Task directions
Output the run of lines that opens with the first line of the material below and closes with the line containing "Image resolution: width=602", both included, and drop the pictures.

Source data
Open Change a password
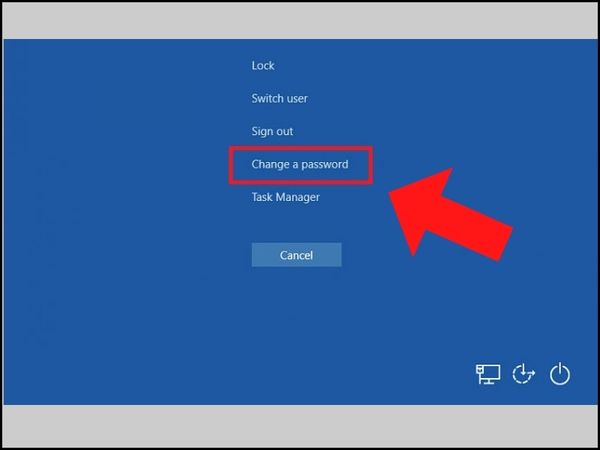Image resolution: width=600 pixels, height=450 pixels. (x=299, y=164)

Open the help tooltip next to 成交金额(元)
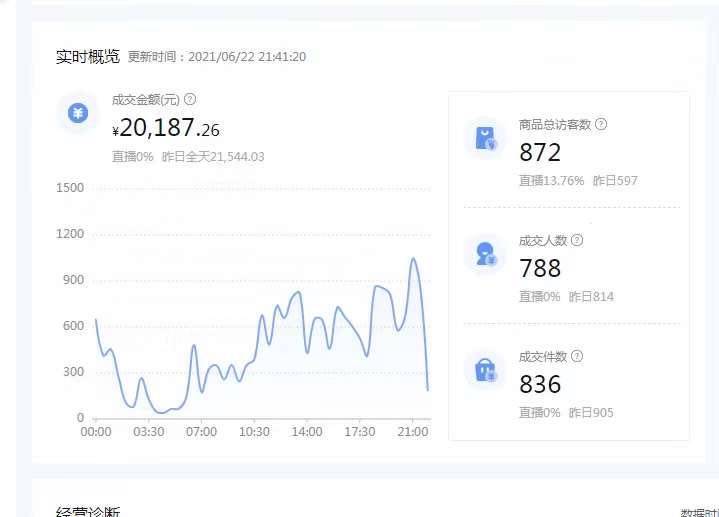pos(190,100)
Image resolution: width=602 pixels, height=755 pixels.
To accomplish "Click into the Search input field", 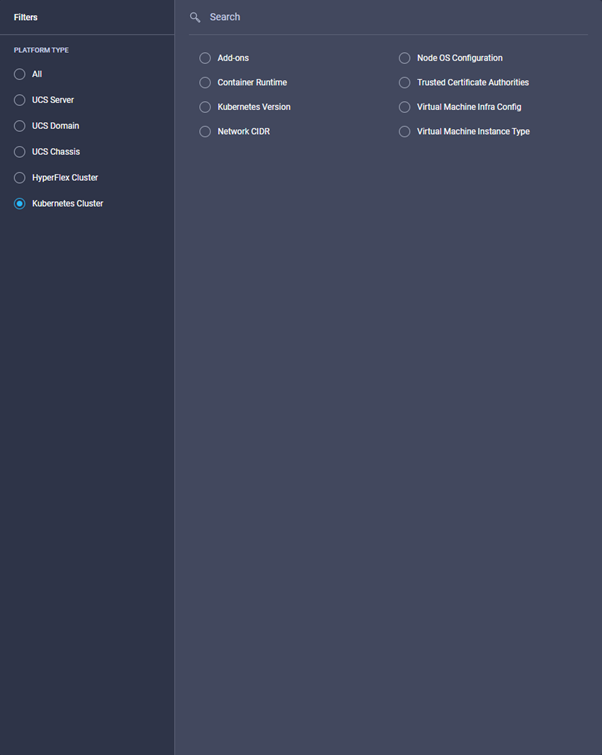I will pyautogui.click(x=390, y=17).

Exercise solution
Open Change a password
Image resolution: width=600 pixels, height=450 pixels. (x=299, y=164)

Open the help tooltip next to 成交金额(元)
pos(190,100)
Image resolution: width=602 pixels, height=755 pixels.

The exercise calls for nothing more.